Kenneth Rosen Edition 6th Exercise 5.3 Question 13 (Page No. 361)

Question

I was doing two Questions of rosen counting chapter

Q1. A group contains n mens and n women. How many ways are there to "arrange" these people in a row if the men and women alternate ?

Answer is 2(n!)^2, I agree with logic and answer.

 

Q2. How many ways are there for eight men and five women to stand in a line so that no two women stand next to each other?

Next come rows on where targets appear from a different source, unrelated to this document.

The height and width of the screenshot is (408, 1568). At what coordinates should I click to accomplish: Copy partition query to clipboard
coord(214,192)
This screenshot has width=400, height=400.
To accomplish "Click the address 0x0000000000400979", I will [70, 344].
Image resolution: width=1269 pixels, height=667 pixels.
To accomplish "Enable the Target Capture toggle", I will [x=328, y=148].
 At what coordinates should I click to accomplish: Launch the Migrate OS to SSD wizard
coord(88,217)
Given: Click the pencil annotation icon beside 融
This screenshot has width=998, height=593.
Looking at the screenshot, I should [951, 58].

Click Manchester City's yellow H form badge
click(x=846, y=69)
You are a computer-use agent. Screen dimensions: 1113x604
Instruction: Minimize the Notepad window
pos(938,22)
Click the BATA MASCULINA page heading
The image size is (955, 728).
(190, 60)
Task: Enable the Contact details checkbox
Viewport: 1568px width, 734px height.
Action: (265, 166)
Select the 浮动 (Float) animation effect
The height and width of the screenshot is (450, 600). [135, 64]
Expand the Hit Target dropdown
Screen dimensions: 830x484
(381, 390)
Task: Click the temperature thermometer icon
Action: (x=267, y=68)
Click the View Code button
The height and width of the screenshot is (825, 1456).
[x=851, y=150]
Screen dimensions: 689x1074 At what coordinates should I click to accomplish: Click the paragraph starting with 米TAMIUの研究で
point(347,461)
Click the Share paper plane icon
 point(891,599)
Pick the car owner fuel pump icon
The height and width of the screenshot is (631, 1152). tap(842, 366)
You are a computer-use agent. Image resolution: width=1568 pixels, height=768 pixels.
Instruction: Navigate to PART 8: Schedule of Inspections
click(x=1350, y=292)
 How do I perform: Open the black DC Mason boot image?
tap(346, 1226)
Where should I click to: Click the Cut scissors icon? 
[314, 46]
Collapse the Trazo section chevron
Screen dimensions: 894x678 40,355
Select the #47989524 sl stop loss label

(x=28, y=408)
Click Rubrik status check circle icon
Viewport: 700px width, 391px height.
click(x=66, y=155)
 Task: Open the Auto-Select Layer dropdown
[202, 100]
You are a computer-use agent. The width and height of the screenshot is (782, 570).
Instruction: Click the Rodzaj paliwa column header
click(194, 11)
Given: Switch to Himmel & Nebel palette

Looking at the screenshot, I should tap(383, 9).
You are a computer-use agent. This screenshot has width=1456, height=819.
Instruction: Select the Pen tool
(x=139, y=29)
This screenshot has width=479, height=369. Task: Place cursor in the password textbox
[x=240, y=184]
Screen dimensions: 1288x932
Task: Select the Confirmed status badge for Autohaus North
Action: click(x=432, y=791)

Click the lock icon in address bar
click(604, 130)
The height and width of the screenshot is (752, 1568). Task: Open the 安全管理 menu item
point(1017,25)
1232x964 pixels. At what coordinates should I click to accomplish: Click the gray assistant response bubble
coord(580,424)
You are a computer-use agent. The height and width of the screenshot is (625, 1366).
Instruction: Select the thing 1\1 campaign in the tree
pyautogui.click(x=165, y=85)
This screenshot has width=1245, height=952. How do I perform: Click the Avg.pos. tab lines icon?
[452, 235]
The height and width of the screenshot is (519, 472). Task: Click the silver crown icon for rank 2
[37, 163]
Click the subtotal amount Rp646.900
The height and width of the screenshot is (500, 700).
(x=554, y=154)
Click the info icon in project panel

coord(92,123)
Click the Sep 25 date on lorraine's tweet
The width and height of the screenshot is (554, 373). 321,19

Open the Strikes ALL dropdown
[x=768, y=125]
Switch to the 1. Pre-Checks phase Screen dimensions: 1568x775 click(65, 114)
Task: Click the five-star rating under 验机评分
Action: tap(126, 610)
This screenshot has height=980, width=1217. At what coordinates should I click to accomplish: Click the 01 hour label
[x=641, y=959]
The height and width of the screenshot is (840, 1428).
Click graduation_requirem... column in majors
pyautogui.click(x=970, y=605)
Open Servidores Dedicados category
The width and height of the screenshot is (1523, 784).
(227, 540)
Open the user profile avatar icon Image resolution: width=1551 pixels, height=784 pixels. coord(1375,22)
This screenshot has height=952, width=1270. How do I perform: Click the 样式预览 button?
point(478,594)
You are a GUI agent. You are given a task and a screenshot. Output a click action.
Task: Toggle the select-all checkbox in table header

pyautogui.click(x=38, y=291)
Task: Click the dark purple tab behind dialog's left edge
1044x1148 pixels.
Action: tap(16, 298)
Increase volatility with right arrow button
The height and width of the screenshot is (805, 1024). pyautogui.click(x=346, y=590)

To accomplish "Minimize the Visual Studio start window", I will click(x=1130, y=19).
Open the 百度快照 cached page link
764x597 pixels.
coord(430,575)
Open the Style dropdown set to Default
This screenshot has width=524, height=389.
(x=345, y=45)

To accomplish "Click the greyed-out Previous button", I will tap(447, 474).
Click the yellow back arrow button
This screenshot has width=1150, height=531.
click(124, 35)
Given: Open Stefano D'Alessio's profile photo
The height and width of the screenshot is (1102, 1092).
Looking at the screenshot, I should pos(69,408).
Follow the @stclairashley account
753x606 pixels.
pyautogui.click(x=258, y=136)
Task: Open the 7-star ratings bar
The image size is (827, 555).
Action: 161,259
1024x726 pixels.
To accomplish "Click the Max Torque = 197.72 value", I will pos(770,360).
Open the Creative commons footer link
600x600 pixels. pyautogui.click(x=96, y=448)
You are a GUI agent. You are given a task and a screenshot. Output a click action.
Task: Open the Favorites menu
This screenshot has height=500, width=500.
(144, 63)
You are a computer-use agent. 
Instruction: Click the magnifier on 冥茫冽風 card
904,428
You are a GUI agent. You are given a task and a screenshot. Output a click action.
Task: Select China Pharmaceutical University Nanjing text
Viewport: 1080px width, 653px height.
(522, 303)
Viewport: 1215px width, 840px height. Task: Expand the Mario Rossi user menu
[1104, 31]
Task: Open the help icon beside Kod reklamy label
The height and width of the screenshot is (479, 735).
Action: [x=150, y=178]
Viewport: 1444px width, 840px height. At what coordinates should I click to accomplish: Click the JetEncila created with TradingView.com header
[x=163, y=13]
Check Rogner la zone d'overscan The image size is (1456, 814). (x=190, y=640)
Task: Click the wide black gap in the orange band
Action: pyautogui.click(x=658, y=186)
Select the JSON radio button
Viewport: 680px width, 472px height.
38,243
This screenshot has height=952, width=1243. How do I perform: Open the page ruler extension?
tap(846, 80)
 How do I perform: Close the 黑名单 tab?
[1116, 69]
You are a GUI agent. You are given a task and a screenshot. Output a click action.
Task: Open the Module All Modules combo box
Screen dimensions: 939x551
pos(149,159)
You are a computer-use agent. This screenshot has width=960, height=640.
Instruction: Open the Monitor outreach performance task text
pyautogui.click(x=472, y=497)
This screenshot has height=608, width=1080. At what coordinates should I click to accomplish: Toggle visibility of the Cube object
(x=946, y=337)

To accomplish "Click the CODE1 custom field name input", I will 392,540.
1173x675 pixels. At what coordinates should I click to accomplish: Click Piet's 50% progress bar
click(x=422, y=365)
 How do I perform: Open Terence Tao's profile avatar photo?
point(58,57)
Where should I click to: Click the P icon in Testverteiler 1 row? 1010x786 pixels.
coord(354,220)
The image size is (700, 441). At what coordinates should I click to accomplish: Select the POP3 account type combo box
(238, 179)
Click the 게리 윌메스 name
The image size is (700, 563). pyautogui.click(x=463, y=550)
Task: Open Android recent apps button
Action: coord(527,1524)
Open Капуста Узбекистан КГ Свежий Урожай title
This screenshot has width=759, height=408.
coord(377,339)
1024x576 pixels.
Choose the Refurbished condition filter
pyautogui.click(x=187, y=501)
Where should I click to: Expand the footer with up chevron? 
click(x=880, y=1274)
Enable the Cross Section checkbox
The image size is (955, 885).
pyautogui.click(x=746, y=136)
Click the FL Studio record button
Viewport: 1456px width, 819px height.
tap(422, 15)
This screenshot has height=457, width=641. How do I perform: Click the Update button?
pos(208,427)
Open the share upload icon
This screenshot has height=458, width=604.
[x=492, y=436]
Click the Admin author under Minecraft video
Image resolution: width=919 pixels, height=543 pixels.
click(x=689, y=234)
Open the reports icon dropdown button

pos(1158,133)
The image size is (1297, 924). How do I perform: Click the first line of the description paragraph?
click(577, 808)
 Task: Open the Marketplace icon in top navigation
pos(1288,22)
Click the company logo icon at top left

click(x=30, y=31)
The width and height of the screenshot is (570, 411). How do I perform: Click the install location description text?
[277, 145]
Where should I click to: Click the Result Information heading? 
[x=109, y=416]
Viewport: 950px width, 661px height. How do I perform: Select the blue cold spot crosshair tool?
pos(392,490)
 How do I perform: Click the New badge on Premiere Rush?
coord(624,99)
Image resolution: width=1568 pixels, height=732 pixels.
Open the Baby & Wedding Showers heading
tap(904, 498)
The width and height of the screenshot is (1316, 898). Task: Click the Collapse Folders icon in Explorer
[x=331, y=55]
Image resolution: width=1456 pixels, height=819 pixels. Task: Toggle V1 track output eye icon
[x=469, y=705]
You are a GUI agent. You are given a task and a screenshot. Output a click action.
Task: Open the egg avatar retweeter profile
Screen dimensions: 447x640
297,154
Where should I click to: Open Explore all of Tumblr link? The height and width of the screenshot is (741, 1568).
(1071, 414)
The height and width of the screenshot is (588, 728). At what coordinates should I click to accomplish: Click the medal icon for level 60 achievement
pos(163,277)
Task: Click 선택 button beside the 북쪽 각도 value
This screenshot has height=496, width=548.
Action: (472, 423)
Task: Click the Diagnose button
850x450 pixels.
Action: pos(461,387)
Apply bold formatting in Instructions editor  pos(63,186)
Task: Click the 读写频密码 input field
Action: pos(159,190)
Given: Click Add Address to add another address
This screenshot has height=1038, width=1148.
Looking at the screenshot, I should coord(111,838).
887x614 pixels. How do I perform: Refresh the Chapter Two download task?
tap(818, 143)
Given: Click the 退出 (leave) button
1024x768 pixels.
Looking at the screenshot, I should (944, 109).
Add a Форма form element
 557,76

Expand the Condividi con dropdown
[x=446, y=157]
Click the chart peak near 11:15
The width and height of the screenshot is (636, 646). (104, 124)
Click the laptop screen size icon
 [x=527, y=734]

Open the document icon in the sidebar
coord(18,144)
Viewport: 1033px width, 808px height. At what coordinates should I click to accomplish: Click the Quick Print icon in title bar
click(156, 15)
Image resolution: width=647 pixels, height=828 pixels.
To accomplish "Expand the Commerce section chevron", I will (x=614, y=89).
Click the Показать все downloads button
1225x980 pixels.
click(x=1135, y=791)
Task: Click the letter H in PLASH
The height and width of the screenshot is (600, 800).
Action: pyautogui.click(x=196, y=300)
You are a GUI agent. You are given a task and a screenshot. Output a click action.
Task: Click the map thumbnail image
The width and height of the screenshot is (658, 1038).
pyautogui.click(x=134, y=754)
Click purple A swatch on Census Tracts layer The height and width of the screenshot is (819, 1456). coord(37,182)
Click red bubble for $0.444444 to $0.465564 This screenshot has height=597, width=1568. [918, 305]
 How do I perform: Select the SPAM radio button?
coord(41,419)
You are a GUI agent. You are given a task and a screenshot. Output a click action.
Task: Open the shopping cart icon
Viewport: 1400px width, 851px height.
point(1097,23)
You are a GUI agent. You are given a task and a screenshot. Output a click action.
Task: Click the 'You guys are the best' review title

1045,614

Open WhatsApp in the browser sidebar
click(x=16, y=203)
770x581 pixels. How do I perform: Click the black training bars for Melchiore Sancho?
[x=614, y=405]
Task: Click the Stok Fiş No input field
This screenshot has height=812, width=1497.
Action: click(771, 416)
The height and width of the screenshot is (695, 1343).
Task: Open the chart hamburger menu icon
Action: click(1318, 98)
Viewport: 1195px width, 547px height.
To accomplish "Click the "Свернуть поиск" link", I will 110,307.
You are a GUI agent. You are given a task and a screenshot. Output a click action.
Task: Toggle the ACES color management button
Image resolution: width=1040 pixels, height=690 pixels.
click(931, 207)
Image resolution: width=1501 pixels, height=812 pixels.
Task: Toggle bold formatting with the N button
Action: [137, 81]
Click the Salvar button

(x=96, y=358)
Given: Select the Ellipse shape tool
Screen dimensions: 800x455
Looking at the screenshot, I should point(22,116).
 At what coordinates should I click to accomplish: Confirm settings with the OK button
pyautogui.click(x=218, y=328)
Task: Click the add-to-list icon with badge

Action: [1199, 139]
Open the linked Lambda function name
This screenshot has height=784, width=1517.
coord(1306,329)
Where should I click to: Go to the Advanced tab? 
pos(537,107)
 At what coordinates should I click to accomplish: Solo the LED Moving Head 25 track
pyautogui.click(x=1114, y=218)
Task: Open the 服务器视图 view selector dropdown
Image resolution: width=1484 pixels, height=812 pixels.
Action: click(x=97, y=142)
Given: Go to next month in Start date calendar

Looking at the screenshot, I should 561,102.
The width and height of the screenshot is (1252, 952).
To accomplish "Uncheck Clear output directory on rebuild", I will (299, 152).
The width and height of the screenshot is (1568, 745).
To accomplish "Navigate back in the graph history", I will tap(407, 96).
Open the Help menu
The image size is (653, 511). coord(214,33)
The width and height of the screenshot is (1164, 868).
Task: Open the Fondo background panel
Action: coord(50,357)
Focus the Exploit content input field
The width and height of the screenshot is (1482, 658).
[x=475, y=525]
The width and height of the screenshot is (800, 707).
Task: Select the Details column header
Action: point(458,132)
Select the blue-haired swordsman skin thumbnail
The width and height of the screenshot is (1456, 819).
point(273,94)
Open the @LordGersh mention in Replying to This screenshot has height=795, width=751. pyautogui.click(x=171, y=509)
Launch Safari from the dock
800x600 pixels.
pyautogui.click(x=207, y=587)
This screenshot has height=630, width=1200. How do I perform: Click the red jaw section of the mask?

Answer is P(8,8)*P(9,5), I also agree with answer and logic.

 

My dobut is, The frame of questions are similar but then why can't we solve Q1 with the approach used in Q2 i.e. first permuting n men and then choosing n women places from (n+1) places created my positioning the men and permuting them again i.e P(n,n)*P(n+1,n) ??

Comments

the first method is right because using second method alternate positioning is not guaranteed , like i can fill the five places as follows mwmw_wmwm or mw_wmwmwm ,etc

instead use 4 places instead of five leaving one end restricted to a woman like _w_w_w_w, this way you can arrange in C(4,4) ways and permute them and in the result multiply with 2 for restricting the other end like w_w_w_w_

Answer 1

First, position the $n$ men relative to each other. There are $n!$ ways to do this.
This creates $n+1$ slots where a woman may stand.
We need to choose $n$ places from these $n+1$ slots by considering the condition men and women should alternate.
So the only possible n slots are:

• In front of the first man, between the fist and second men, ..., between the $n-1$th and $n$th men.
  or
• between the first and second men, ..., between the $n-1$th and $n$th men, and behind $n$th man.

ie. $2$ ways.
After selecting the slots, we can position the women in $n!$ ways.
$\therefore$ answer is: $n!\cdot 2 \cdot n!$ = $2\cdot {n!}^2$

As you said, we can't use $P(n+1, n)$ since it violates the given condition.